Daughtry, which will perform tonight at the MidFlorida Amphitheatre with the Goo Goo Dolls and Plain White T’s, also lightened it up when crafting his latest album, “Baptized,” which has some refreshingly amusing moments, such as the effectively tongue in cheek “Long Live Rock and Roll.”
“After making a couple of albums, you can’t help but move in a different direction,” Daughtry said. “Hopefully, you grow, and I think we have with this album. I think you can see my sense of humor on this one. It was a great experience writing these songs. My wife and children served as the muse behind many of the songs.”
It’s a nice change in direction for Daughtry, who has certainly made his share of brooding post-grunge tracks. “Baptized” exercises a new set of muscles for Daughtry. “We all felt good doing something a little different,” Daughtry said. “It works for us.”
Daughtry will showcase the new material tonight, but the band also will render plenty of the familiar. Count on such top five hits as “Home” and “It’s Not Over.” Daughtry has sold more than 7 million albums, which is extraordinary in the digital download age.
“I’m so thankful for that,” Daughtry said. “The industry has changed. People don’t buy albums like they used to. Fans will download them legally or illegally. I’m very fortunate that so many people like my music that much.”
The bald, muscular performer’s gloomy tunes have certainly found an audience. Daughtry has been so successful that he is part of “American Idol’s” golden triumvirate, which includes Carrie Underwood and Kelly Clarkson.
Unlike those Idols, Daughtry didn’t win his season. He finished fourth in season five, eight years ago. But it apparently doesn’t matter. “Winning that season wasn’t the most important thing,” Daughtry said. “It was about getting a chance to show what I could do. I owe so much to ‘American Idol.’ I’ll never have a bad thing to say about that show. If it weren’t for ‘American Idol’ I wouldn’t be where I am today. I might be playing a club somewhere. Who knows if I would ever be in the place I am now? I work hard to be the best I can as a musician.”
Daughtry doesn’t just work to be the best musician he can be. He also works out like a maniac, and his exploits in the gym were chronicled in the June 2013 issue of Muscle & Fitness magazine.
“With the life a musician leads on the road, I think you need to be in the best shape possible,” Daughtry said. “So I work out hard. That piece in Muscle and Fitness was awesome. I love being in shape. I love to lift weights, but I just do cardio when I’m on the road since I don’t want all of that recovery from lifting to go to my arms. I want it to go to my voice.”

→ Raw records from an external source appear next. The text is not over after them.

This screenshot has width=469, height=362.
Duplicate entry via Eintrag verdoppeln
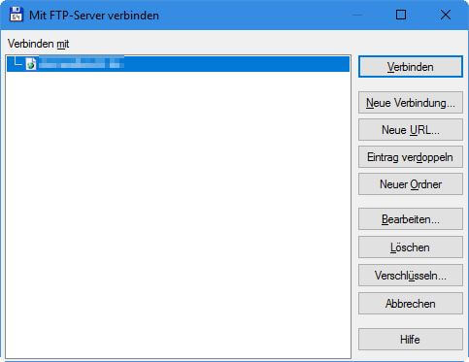coord(411,157)
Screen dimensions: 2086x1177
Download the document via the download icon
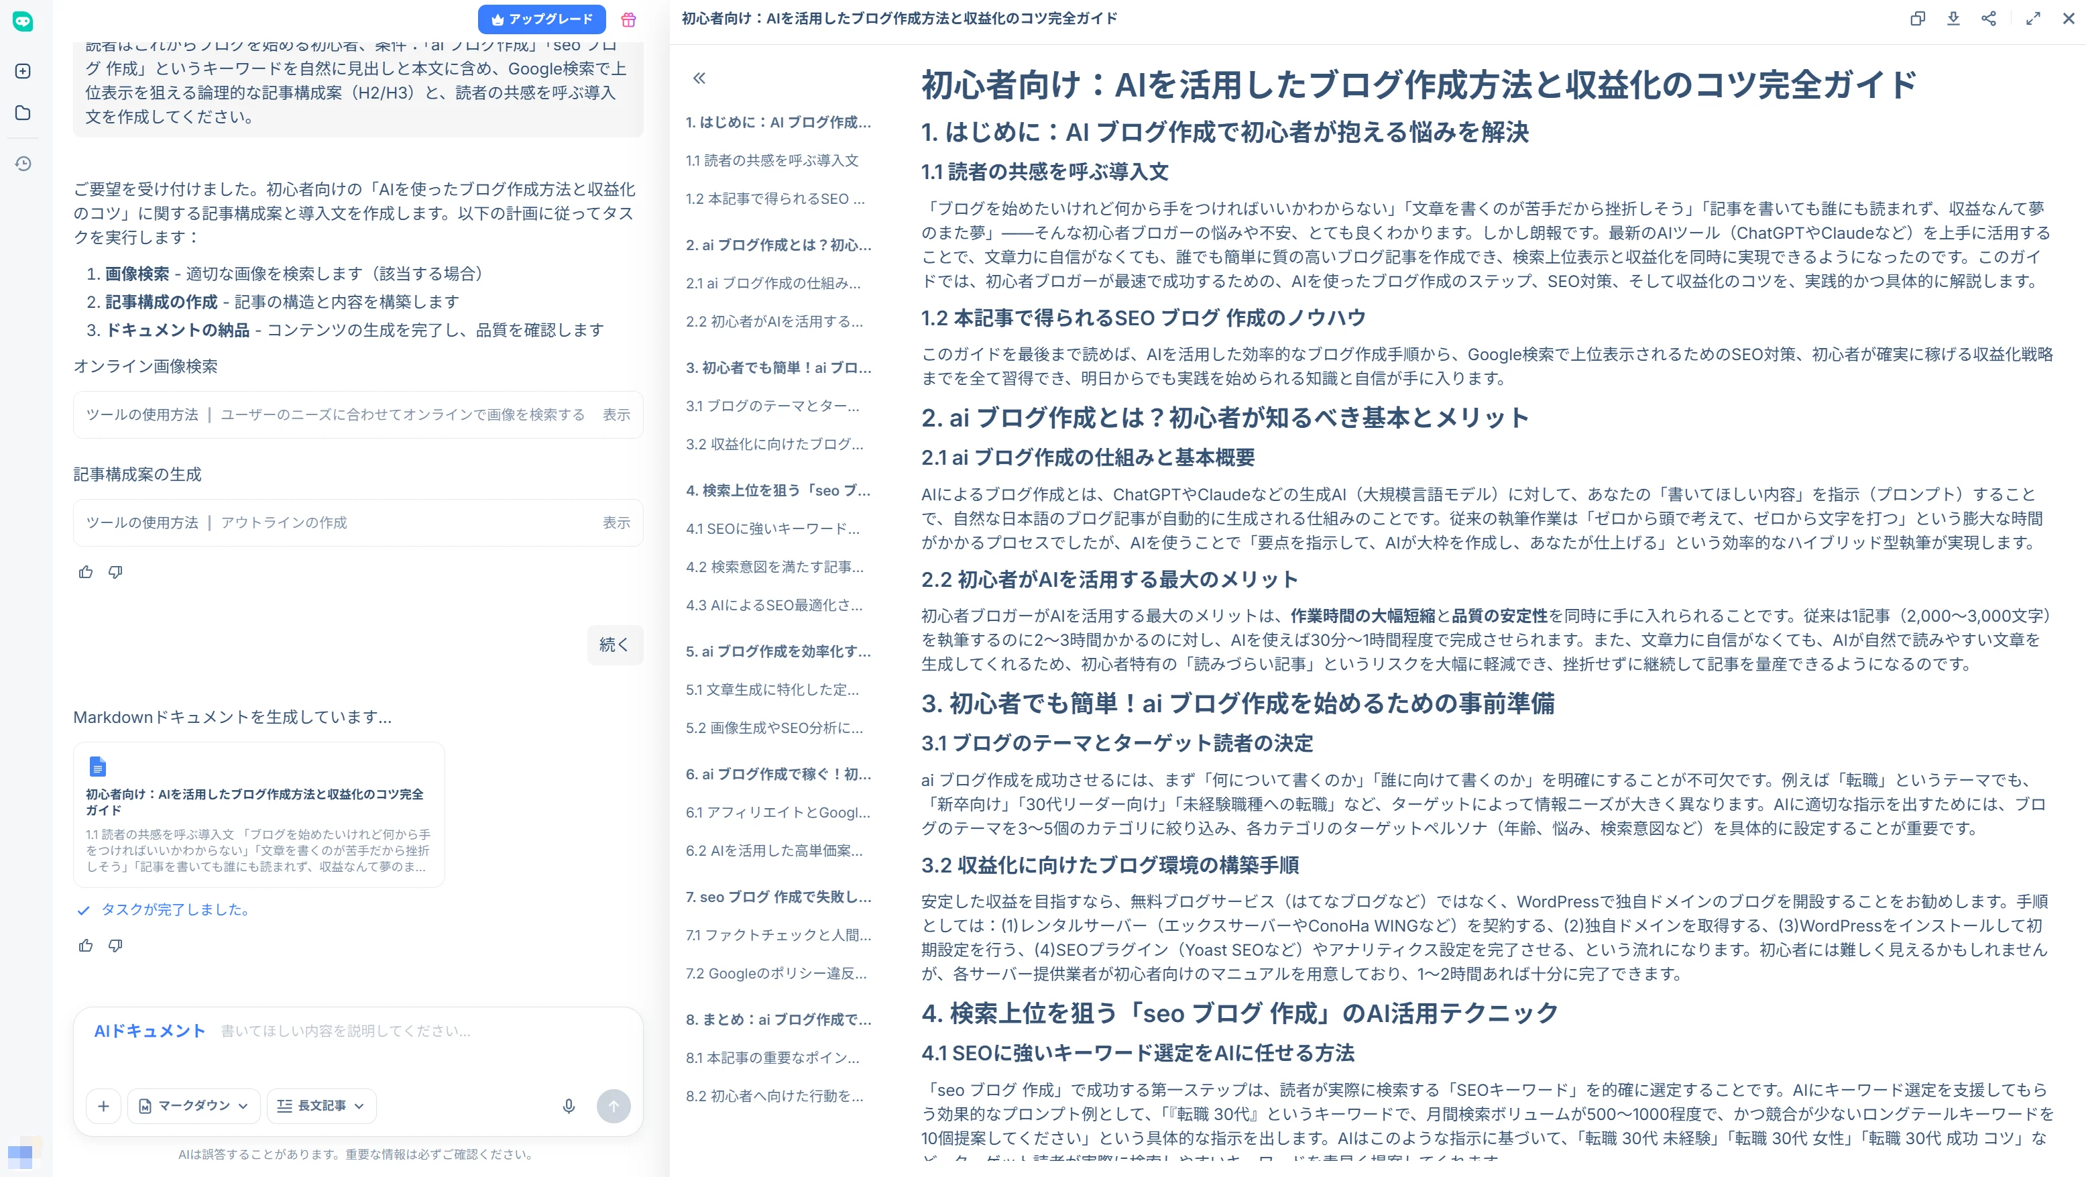click(x=1953, y=19)
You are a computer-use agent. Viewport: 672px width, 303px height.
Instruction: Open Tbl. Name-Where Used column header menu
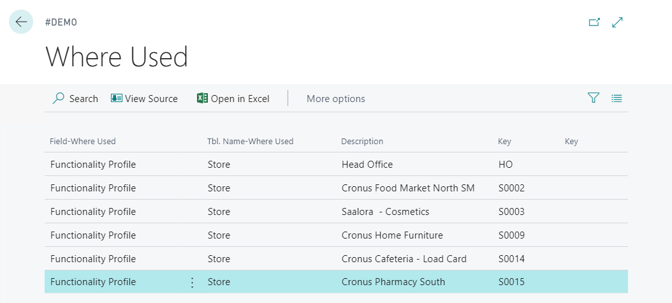(x=251, y=141)
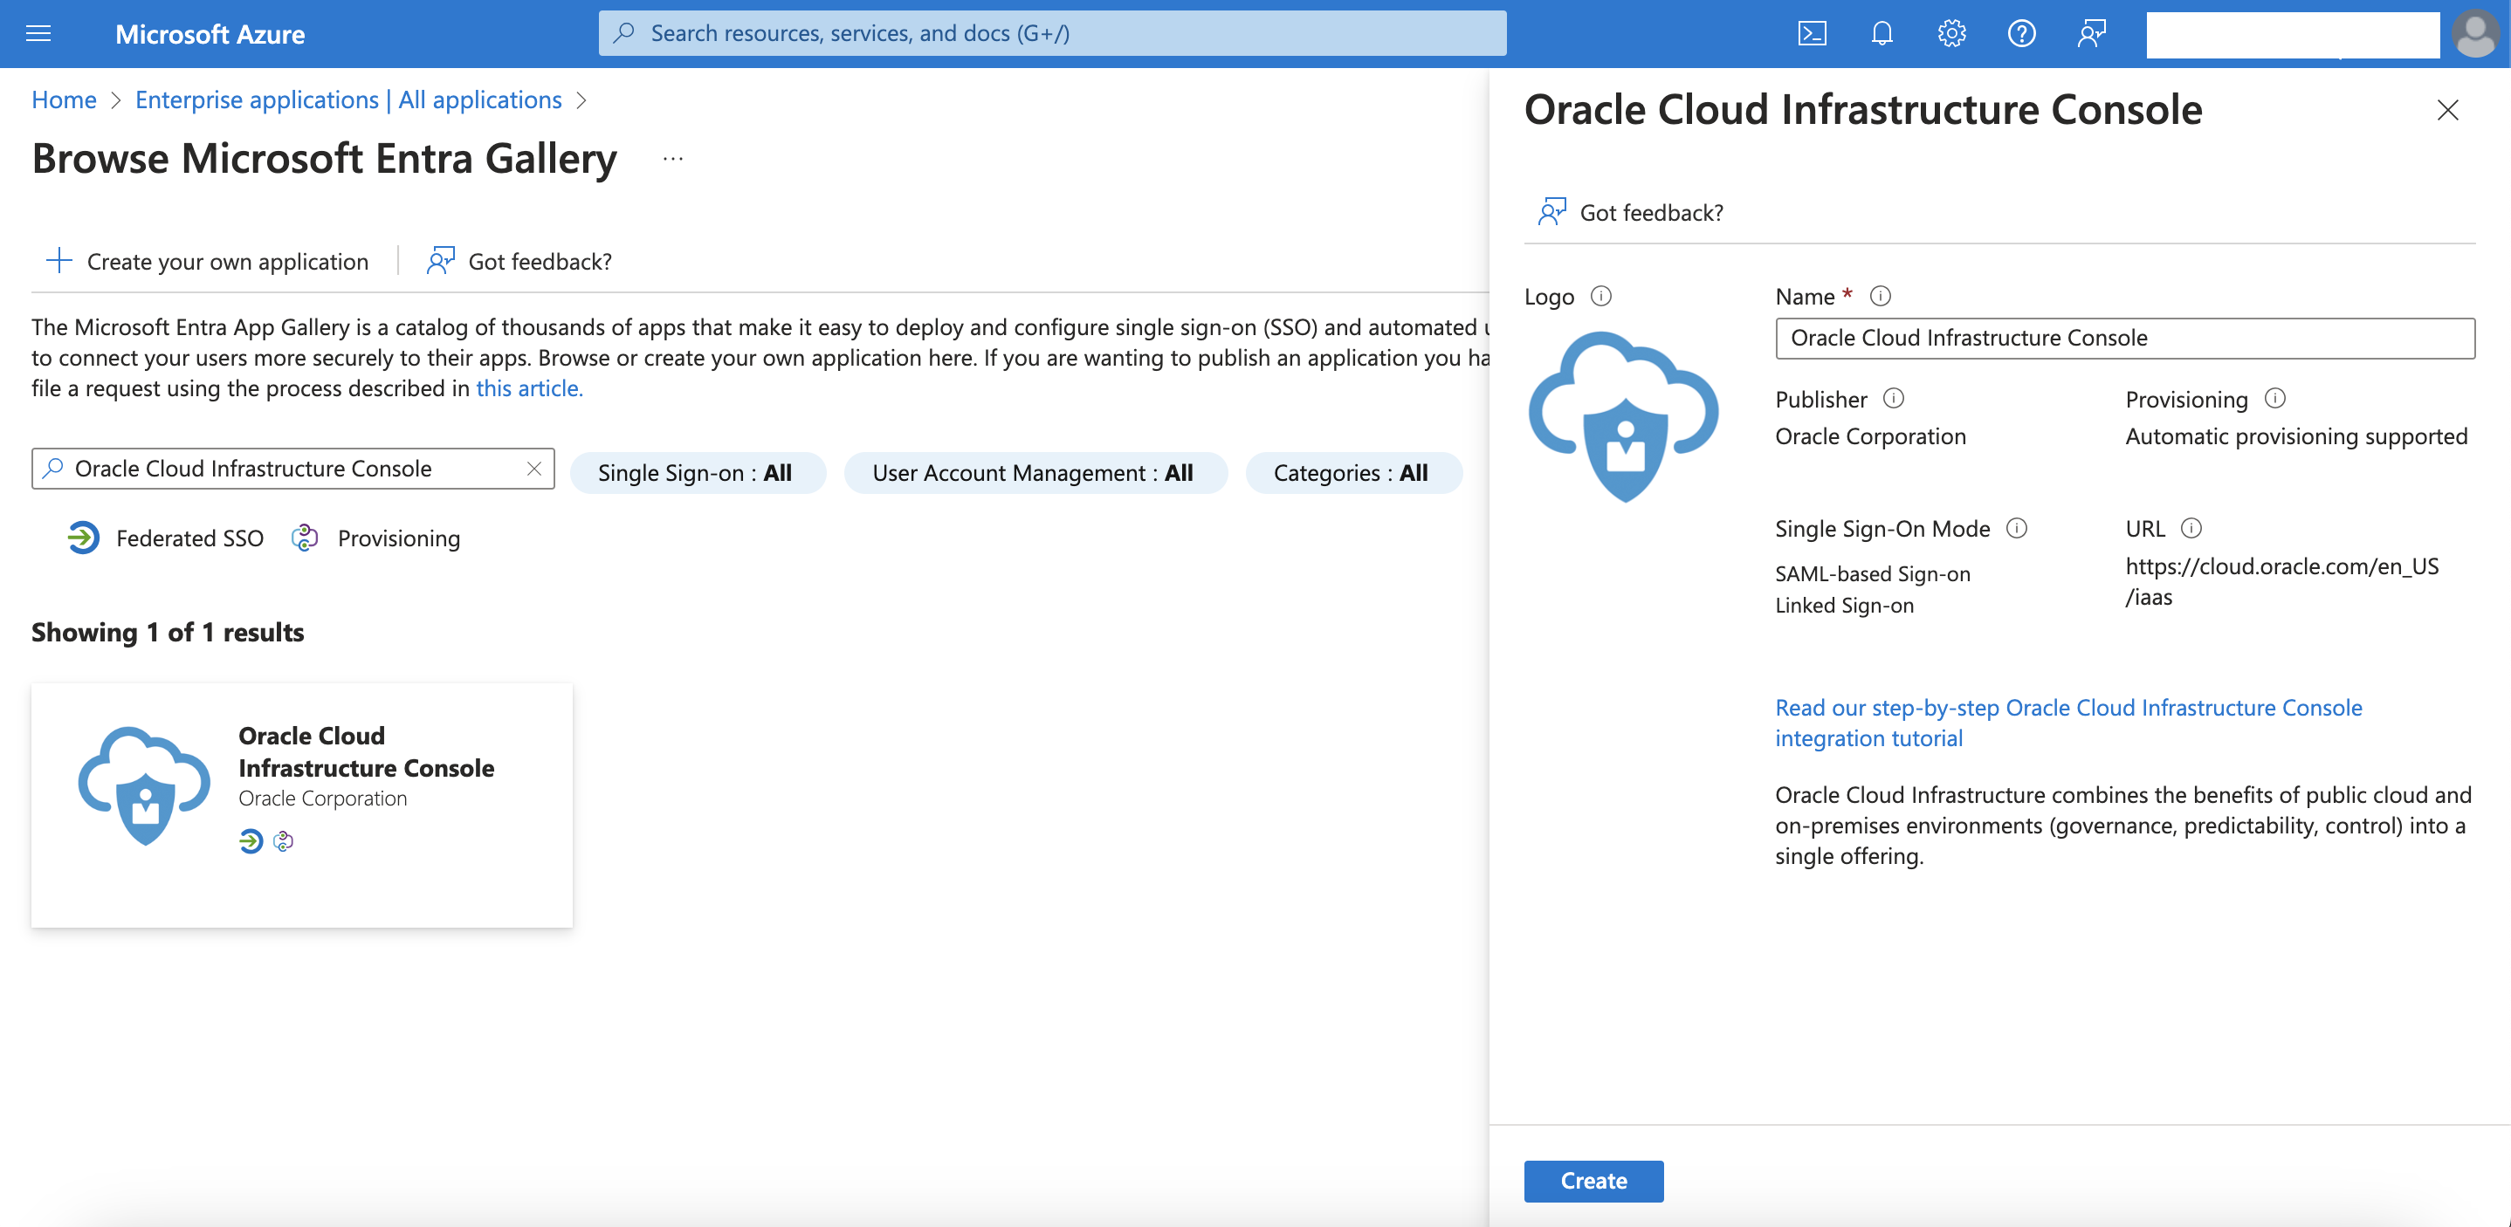
Task: Click Create your own application
Action: [208, 261]

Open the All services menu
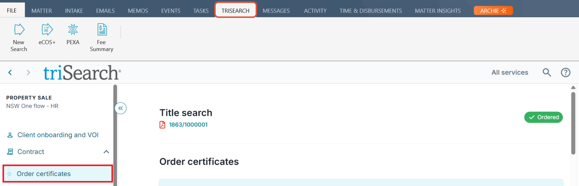tap(510, 73)
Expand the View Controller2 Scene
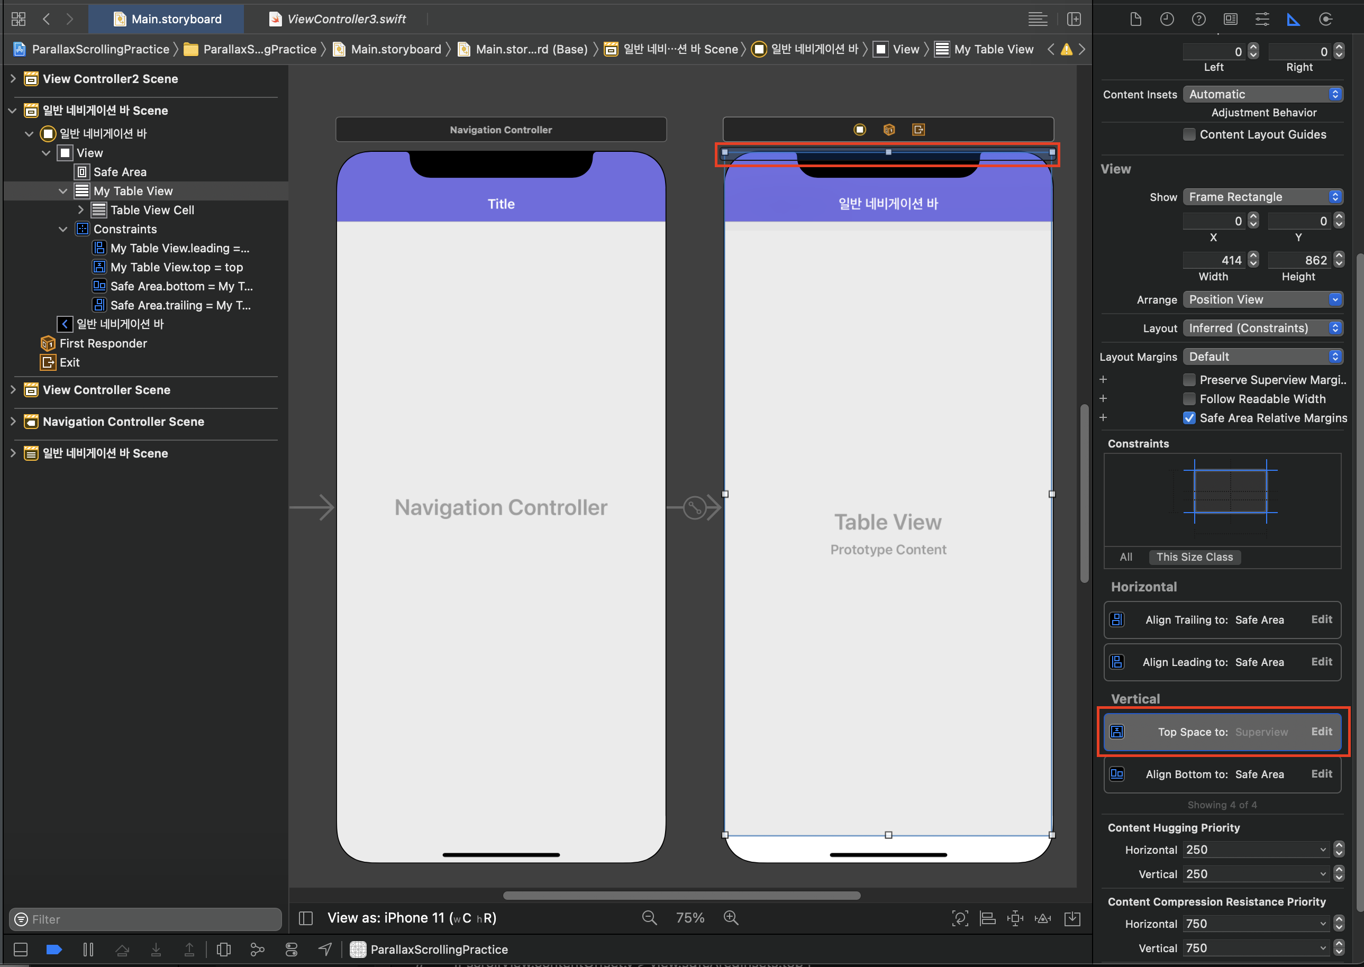The image size is (1364, 967). [13, 79]
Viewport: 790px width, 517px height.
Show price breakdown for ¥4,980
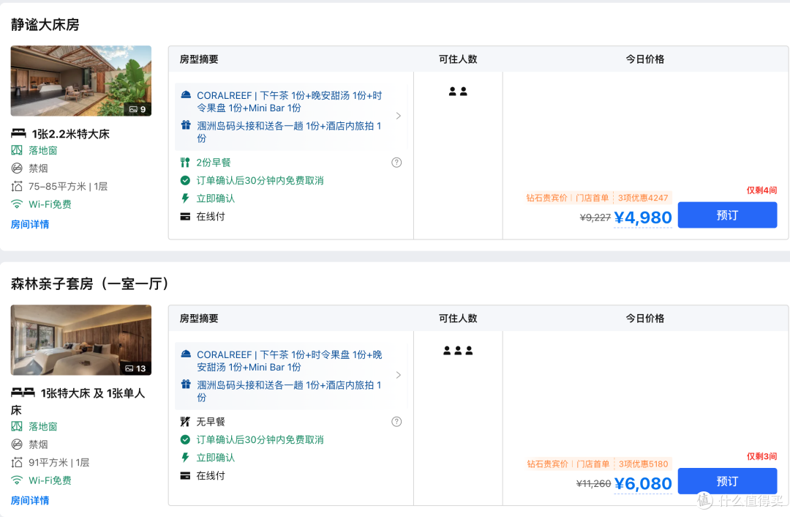[643, 217]
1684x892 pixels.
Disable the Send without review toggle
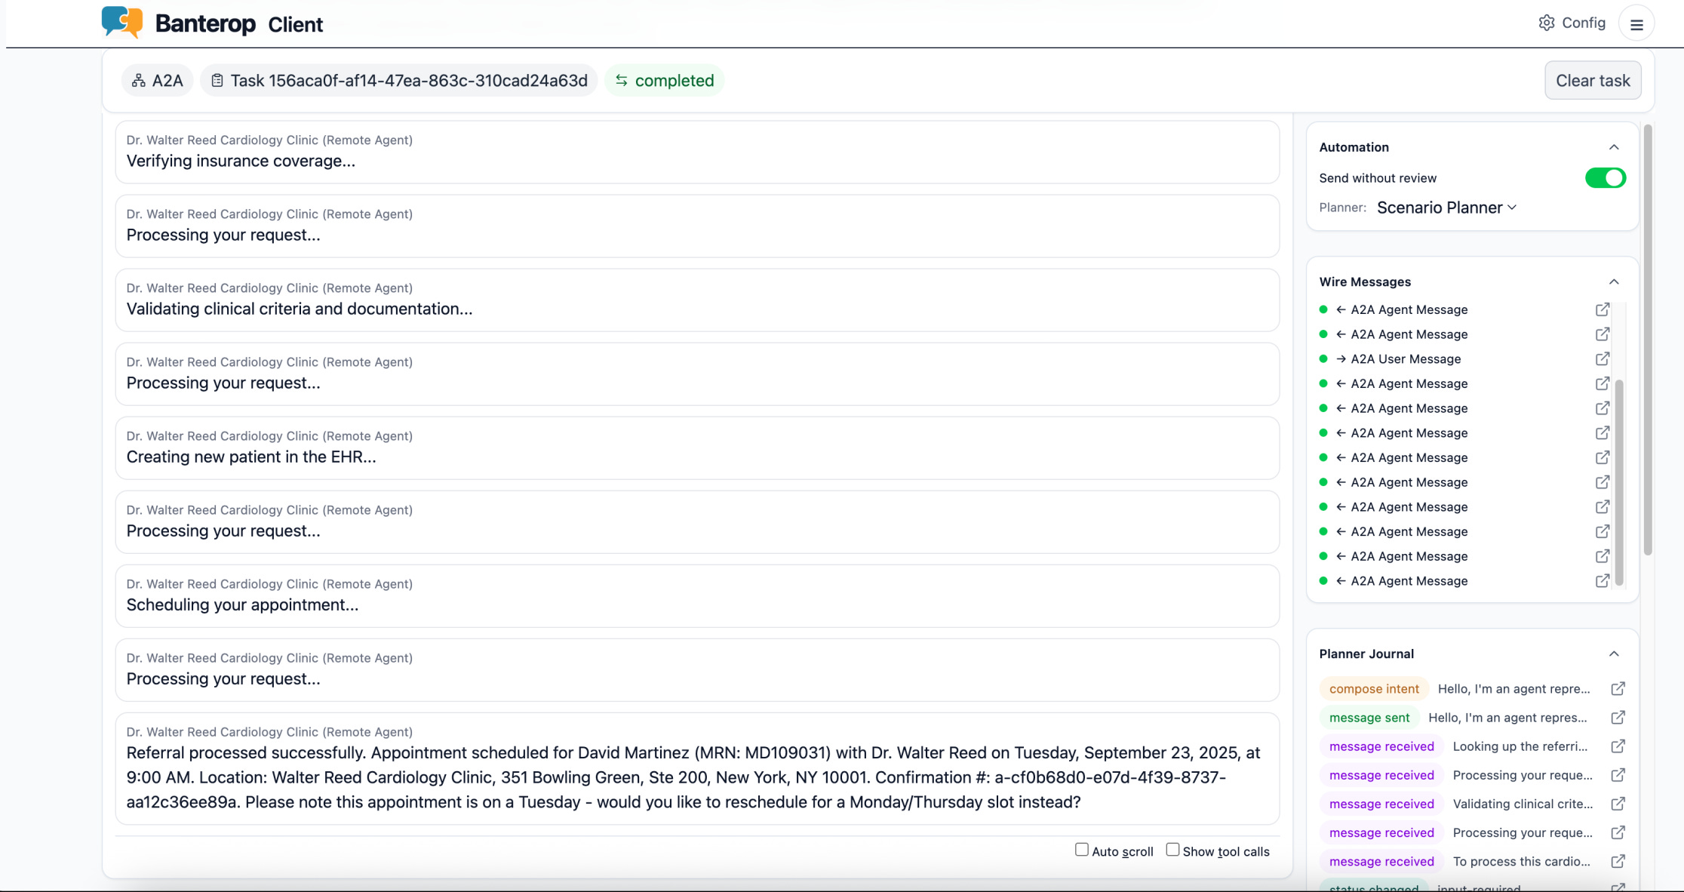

So Daughtry has it all — commercial success, a loyal fan base, a wife and four children, two teenagers and twin toddlers, plus a hard body. “I worked for it all,” Daughtry said. “Sure, some things came my way, but I really did work hard for all of this.”
And when he’s not touring or recording, he avoids industry towns, such as New York, Los Angeles and Nashville in favor of Greensboro, N.C.. “I love living there,” Daughtry said. “My family loves it there. I can just be me. It’s inspiring and relaxing. You can’t beat it.”